We spent our time whilst in the city staying with our friend Toby, whose name will be strangely familiar to some of you! It was lovely to be able to relax in a 'normal' home and watch a bit of TV. After so much time in various youth hostels and guesthouses, the different rooms, bathrooms and keys blur into one and it all gets a bit tiring. We were able to recharge our batteries, which was much needed.
Melbourne city centre has a quieter and more sophisticated feel than Sydney with huge Botanic Gardens containing lakes, bridges, gazebos and large areas of grass dotted with big mature trees, making it a wonderful place to sit and rest our feet at the end of our day walking around the streets. The park has a resident colony of 8000 Flying Foxes (fruit bats) which are huge, noisy and boisterous and hang from the palm trees stripping them of their leaves - it is for that reason that the gardens are trying to get rid of the colony at the moment - they make an interesting sight though.
For 3 nights we hired a lovely little camper van that was pretty old and had a staggering number of ks on the clock, but did very well for us! We drove along the Great Ocean Road, passing the surf coast with its sandy beaches, followed by the most dramatic part of the route - where the road winds in incredibly tight snaking bends in and out of the gorges and headlands. It is pretty impressive - you have steep cliffs, forest and waterfalls on one side and crashing surf and rocky coast along the other. Then the road goes inland through one of the many national parks where we stopped at two elevated (cool temperate) rainforest walks which take you through lush fern gullies and past huge ancient eucalyptus trees - the biggest one we saw was 300 years old with a diameter of 27m!
When the road meets the coast again, it takes you along the most famous part of the route which runs along the top of limestone cliffs that have eroded to form loads of caves, arches and stacks on the headlands - classic geography text book stuff!
We visited the 12 Apostles, Loch Ard Gorge (site of a famous ship wreck), Thunder cave, London Bridge (which collapsed famously about 10 years ago leaving a group of visitors stranded on the remaining stack out at sea - how unlucky is that!), the blow hole, bay of islands.... you get the idea! The sea is pretty rough around here, accounting for the dramatic features and we had great fun watching the waves slam into the gorges and caves creating huge plumes of spray. In some areas, the water was so turbulent it looked like it was boiling.
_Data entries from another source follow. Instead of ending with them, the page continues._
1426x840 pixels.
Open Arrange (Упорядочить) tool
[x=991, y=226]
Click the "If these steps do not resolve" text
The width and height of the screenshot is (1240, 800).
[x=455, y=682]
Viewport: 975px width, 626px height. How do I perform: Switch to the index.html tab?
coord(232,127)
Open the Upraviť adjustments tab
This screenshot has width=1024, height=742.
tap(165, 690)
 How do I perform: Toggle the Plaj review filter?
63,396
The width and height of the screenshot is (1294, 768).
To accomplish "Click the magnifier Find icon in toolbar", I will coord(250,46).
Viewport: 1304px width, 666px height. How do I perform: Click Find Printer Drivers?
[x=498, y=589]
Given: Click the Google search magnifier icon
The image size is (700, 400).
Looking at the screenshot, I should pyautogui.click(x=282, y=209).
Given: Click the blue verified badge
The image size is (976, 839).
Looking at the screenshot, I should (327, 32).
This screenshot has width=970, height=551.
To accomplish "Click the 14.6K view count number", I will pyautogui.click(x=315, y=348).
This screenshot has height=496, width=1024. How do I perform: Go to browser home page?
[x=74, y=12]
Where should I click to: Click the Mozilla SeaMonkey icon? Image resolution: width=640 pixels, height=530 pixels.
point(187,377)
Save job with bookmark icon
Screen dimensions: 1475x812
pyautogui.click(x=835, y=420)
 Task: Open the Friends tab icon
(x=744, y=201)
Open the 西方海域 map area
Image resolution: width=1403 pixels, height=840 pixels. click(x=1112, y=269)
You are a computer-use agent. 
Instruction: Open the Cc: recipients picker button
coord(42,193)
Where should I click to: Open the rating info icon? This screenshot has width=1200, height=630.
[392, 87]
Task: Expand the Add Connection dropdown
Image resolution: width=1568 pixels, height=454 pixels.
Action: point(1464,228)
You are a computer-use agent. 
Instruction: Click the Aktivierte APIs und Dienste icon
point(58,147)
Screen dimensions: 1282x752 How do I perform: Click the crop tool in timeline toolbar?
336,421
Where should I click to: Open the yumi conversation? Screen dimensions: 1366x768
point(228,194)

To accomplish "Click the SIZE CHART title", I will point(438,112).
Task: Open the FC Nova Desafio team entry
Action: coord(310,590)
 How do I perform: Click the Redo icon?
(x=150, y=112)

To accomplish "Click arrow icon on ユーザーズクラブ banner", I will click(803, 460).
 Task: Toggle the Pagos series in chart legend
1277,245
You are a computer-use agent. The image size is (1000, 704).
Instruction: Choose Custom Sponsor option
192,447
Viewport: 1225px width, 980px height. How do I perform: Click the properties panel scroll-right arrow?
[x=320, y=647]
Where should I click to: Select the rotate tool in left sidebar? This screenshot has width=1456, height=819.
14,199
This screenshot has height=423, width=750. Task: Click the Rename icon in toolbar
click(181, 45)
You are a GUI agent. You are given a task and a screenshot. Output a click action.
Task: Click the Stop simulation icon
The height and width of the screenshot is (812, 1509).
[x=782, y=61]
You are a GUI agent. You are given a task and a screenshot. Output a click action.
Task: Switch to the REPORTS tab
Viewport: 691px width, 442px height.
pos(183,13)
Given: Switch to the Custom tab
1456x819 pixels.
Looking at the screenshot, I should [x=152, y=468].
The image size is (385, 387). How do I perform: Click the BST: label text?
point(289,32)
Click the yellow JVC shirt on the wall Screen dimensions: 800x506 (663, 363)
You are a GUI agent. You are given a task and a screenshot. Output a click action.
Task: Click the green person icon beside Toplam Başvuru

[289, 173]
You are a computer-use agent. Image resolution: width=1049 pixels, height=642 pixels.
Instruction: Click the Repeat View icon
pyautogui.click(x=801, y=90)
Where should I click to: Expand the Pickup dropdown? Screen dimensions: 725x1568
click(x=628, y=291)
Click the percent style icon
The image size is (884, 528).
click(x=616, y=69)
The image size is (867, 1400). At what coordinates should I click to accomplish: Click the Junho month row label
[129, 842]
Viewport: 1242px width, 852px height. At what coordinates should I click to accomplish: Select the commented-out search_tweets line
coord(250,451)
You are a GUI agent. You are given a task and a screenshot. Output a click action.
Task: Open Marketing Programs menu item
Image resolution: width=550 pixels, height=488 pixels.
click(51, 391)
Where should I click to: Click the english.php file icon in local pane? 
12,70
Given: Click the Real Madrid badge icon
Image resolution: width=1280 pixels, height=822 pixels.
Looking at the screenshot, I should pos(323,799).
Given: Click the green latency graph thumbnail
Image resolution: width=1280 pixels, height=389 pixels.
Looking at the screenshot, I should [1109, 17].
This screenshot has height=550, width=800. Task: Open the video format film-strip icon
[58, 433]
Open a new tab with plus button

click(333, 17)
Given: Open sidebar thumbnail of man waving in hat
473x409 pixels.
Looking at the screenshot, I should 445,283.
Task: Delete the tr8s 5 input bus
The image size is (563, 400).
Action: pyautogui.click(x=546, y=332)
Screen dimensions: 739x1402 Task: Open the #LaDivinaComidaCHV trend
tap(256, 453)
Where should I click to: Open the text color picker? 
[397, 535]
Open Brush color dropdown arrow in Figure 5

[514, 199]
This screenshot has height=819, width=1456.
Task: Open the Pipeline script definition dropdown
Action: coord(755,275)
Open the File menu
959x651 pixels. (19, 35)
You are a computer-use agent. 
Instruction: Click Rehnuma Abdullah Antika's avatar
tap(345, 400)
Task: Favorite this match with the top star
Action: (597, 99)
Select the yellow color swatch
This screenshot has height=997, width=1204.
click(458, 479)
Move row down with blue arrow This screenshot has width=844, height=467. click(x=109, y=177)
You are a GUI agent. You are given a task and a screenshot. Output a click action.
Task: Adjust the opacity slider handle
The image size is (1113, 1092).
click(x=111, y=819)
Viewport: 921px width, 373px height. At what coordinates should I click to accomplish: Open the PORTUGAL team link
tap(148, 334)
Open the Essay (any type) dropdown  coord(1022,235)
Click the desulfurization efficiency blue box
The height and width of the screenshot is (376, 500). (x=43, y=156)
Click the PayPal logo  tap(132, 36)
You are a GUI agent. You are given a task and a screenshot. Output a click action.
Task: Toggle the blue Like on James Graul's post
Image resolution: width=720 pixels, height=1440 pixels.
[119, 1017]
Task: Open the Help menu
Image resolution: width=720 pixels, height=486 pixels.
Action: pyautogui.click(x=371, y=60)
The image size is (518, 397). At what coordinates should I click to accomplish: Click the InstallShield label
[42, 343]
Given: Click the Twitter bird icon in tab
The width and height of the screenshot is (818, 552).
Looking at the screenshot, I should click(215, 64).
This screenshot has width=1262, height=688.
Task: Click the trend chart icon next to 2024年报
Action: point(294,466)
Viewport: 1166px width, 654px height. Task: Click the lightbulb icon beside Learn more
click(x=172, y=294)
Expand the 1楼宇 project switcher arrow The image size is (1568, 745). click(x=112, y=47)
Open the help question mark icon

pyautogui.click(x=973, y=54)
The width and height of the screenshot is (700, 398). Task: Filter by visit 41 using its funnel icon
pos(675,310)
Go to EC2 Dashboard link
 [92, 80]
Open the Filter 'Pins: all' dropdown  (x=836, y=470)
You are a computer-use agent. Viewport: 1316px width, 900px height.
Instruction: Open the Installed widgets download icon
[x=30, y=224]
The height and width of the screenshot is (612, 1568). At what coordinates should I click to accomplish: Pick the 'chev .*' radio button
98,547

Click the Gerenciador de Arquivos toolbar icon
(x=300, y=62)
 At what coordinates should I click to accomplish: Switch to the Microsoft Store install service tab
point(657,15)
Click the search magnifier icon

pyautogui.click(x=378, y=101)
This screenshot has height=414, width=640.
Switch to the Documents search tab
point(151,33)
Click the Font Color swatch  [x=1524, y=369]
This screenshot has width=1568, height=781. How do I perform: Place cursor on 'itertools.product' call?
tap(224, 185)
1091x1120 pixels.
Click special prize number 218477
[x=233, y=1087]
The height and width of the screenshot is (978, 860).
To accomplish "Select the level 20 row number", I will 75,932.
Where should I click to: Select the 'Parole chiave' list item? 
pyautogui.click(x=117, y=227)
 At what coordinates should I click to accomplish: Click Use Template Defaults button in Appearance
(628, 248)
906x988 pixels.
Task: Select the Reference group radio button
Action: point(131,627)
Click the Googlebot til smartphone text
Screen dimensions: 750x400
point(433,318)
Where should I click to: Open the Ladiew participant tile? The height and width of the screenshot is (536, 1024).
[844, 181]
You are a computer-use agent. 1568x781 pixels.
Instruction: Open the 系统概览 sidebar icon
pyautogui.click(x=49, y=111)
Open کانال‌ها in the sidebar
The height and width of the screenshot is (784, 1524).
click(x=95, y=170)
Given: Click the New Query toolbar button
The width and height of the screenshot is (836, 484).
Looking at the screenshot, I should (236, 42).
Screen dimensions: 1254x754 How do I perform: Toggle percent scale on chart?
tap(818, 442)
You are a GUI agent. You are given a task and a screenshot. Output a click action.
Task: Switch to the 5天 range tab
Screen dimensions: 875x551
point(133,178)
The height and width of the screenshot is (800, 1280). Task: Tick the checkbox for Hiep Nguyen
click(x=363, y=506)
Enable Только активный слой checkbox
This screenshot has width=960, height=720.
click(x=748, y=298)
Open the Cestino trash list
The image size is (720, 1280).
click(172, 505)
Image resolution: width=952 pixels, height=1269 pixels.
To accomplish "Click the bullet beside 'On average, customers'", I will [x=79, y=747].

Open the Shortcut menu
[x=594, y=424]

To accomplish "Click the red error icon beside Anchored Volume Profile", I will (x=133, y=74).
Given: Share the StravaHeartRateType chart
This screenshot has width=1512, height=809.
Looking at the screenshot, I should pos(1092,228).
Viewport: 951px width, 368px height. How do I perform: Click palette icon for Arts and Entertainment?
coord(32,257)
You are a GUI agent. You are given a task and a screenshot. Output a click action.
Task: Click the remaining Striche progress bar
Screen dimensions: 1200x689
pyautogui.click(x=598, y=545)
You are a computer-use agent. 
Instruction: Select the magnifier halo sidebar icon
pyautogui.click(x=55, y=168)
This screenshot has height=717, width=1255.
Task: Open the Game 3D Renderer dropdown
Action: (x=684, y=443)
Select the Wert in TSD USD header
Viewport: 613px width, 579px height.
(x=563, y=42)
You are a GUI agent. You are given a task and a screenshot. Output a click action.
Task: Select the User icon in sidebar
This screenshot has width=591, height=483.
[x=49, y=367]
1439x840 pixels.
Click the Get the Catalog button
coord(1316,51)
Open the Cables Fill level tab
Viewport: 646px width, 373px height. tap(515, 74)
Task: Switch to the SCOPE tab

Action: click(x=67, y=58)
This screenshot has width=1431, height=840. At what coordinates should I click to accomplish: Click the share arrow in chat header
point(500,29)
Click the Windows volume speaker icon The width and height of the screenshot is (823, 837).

We spent our second night in a campsite almost at the end of the Great Ocean Road and then returned over the following two days. Up until now we hadn't seen any Australian animals apart from in Sydney zoo, and we were desperate to see something in the wild! We were rewarded on the next day when we followed one road up into the mountains and saw sleepy koalas sitting in the top branches of the eucalyptus trees, a wallaby in the forest on the way to a waterfall, loads of kangaroos that are residents on a golf course (!) and kookaburras (in our final and perfect campsite - having everything you could possibly ask for - large grassy areas, trees, a river, the beach 100m away, steep cliffs on either side and campfire areas) that we fed cooked tubes of pasta to (which they diligently wacked on the ground to make sure they were dead!).
The journey in the camper van was so enjoyable - we loved the freedom of being able to travel with everything we needed - like being a tortoise!
On our return to Melbourne we spent the last night with Toby and watched a beautiful sunset from St Kilda beach - to our amusement, a guy who had been swimming in his underpants near us, took them off to wash them whilst standing directly in front of us, at the most poignant moment of the sunset. We giggled a lot!! Then we went to the more conventional place to be amused - the amusement park - and enjoyed the rickety and deceptively scary wooden rollercoaster.